前回はどのような企業があるかを説明しました。今回は、就職する先の初任給と、そこでの将来について紹介します。

■性、学歴による初任給の推移(厚労省HP2015年3月20日)
・男女計で、学歴別に比較すると、最も高いのは大学院修士課程修了のグループは平成24年で226,100円でした。その給与を100とすると、大学卒は88.28%、高専・短大卒が75.23%、高校卒が69.84%になっています。各段階での差は11.72%、13.05%、5.39%になっています。

・大学卒と高校卒の差が18.44%ですので、高専卒と高校卒の差はその終了年数ほど割り引かれてはいません。次段階と比べると、大学卒と高専卒は85.22%、高専卒と高校卒では92.82%です。
これを見る限りでは、高専・短大を選ぶよりも、高校から大学を選ぶのが収入には有利かと思われます。
・ただし、高専卒の場合には、大学によって中途入学が可能です。将来の収入を考えこちらを選ぶことも可能です。

150615性、学歴別初任給

■就職後の収入を学歴、性、職種、規模でその差を確認します。
出典:厚生労働省平成26年賃金構造基本統計調査より
● 学歴、性、年齢階級別賃金
下図は年度で各年齢区分の賃金を表わしています。

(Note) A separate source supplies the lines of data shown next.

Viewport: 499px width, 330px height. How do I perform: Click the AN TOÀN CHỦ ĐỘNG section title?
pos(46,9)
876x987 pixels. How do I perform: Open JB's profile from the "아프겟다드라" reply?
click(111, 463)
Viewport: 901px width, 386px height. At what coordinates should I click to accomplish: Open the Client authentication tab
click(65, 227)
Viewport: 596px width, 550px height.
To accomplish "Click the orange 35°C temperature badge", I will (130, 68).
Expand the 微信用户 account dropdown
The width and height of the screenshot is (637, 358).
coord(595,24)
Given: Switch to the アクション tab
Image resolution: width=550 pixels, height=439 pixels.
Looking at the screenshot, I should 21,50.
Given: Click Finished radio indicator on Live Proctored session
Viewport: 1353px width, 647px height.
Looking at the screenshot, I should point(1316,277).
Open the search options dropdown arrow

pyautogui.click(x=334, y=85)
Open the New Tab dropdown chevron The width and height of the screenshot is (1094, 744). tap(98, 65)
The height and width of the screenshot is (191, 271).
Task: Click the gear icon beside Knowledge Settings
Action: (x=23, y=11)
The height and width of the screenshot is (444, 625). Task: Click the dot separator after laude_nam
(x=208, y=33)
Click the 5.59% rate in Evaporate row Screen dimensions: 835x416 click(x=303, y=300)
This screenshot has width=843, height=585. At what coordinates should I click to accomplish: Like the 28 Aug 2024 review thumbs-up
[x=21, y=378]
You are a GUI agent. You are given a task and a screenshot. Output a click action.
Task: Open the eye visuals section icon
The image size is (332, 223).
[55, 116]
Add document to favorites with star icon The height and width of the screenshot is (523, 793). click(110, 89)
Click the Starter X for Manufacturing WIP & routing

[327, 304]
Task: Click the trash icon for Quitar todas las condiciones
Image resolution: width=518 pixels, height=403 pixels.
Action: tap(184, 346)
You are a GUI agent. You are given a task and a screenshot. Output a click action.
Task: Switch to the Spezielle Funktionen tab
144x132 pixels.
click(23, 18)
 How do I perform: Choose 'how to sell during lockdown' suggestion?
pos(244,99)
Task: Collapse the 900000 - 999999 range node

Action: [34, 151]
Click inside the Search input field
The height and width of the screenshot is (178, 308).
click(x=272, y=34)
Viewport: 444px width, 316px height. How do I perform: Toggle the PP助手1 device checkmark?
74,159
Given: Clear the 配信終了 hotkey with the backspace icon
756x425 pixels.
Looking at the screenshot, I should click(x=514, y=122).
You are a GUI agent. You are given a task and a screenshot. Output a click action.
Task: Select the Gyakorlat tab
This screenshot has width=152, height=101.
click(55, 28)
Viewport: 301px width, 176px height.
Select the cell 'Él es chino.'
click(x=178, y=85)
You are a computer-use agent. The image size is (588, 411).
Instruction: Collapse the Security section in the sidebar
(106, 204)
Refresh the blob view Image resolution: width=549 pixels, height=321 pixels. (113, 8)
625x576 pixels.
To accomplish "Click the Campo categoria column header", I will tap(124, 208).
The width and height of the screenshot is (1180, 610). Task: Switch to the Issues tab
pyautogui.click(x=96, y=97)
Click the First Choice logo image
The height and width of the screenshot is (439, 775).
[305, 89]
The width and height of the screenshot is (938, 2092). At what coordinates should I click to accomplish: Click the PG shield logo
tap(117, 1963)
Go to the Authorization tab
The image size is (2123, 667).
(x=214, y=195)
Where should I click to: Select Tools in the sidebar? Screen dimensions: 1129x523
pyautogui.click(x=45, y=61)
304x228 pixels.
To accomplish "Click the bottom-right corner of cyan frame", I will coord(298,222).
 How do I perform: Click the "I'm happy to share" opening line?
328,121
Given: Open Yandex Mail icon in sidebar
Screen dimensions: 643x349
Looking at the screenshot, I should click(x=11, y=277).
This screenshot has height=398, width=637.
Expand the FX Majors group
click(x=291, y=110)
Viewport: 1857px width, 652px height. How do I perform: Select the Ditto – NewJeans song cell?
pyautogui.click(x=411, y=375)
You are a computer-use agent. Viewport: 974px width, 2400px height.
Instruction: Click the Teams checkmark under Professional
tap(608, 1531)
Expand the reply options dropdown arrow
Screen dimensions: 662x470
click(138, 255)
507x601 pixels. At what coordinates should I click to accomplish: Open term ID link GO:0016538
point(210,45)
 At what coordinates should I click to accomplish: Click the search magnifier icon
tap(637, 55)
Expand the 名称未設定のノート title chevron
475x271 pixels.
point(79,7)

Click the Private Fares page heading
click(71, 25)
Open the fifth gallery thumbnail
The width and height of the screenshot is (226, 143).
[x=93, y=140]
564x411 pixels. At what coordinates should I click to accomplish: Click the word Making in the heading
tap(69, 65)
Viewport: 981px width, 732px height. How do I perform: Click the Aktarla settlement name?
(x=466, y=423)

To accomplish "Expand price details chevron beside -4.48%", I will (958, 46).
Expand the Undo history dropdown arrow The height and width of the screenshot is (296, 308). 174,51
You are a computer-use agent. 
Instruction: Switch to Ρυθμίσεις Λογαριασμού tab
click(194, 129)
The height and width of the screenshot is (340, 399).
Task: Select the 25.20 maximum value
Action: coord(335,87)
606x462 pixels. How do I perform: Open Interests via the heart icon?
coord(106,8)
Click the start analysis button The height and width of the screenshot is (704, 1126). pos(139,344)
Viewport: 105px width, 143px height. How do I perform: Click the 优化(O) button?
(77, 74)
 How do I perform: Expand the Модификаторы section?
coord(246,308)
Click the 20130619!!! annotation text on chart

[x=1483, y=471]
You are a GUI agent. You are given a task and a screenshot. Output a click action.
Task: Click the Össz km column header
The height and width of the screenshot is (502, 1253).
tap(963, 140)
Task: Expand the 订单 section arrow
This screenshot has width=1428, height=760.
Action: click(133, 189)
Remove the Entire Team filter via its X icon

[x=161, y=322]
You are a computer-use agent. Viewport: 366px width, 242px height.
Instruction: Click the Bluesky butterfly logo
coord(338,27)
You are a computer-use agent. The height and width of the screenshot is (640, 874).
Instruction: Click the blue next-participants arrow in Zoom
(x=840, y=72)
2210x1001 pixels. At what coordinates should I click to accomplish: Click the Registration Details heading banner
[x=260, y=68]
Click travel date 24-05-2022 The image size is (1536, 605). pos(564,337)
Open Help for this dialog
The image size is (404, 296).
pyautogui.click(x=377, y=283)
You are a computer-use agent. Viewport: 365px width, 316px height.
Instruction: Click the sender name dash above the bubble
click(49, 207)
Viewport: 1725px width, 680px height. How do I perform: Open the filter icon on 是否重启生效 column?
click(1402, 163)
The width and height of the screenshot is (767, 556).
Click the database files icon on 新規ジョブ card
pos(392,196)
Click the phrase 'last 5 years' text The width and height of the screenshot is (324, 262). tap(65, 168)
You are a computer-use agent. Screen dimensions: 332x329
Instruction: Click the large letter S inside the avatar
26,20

このため入社から将来までの賃金カーブではありませんが、概ねこの線に沿って賃金が上がると推計してコメントを書いています。
・男性の大学・大学院卒のピークは50代前半に訪れます。また、60歳代で一度下がり、その後賃金が上がっています。退職時と退職後就職先があった場合との差と認識しています。
このグラフは退職後勤めない方達は統計から抜けてしまいますので、高齢でも働く方には希望が持てるのではないでしょうか。

150615性、学歴別年齢階級別賃金

・賃金がこのように推移すると予想しますと、前述したとおり高専卒者には賃金の増加は不利になっているように著者は考えます。女性よりも男性が大学・大学院卒との差が広がっています。

・女性大学・大学院卒のピークで、男性のピーク時賃金に大きな差がついています。上級管理職の数の少なさが影響していると考えています。その代わり、ピーク後でも大きな賃金ダウンは起こらずに推移しています。一定の立ち位置は確保できていると推測しています。

●性、学歴、年齢階級別十分位と中位数
下図は、男女の学歴別で年代ごとにどの程度のばらつきがあるのかを見たグラフです。
・男性の場合、大学・大学院卒のばらつきが大きく、第9分位で45歳から59歳までの間700,000円~800,000円を超えていますが、第1分位は200,000円~300,000円もあり、これは高専・短大卒の第1分位のレベルと変わりません。また、高校卒の50~59歳の第9分位は大学・大学院卒の中位数レベルの賃金を得ています。著者は同学歴でも働き方により、変動幅があることを教えています。

150615性学歴年齢階級別十分位

●産業別、性、年齢階級別賃金
下図は、産業別に男女の賃金です。
・男性では、ピーク時で最も高い賃金を得ているのは金融・保険業界で、次いで教育・学習支援業です。金融・保険業はピーク年齢が早く、教育・学習支援は緩やかに賃金が上昇しています。ピーク時の賃金で比較すると、宿泊業・飲食サービス業が最も低く、金融・保険業の55.74%レベルに留まります。

150615産業、性、年齢階級別賃金

・女性は教育・学習支援業が各年齢で最も高い賃金を得ています。また、そのピークは65~69歳の階級となっています。もし、女性で業界を選ぶのであれば、教育・学習支援業が優位です。

●雇用形態、企業規模・主な産業別賃金
下図は、雇用形態、企業規模、産業別のデータです。
・企業規模では正社員・正職員の賃金は大・中・小規模順に差がありますが、正社員・正職員以外の賃金レベルは規模による格差は小さなレベルに留まっています。
・正社員・正職員の中で最も賃金が高いのは、教育・学習支援業で、次いで情報通信業、金融業・保険業、学術研究・専門・技術サービス業が同レベルです。
・正社員・正職員以外では学術研究・専門・技術サービス業が高く、次いで情報通信業が高く、建設業、学術研究・学習支援業が同レベルで続いています。

150615雇用形態企業規模

このように、規模別、産業別に賃金レベルは異なります。人生90年時代のライフプラン(人生設計)は、スタートから70年以上に亘るものです。じっくり考えてスタートラインにお並びください。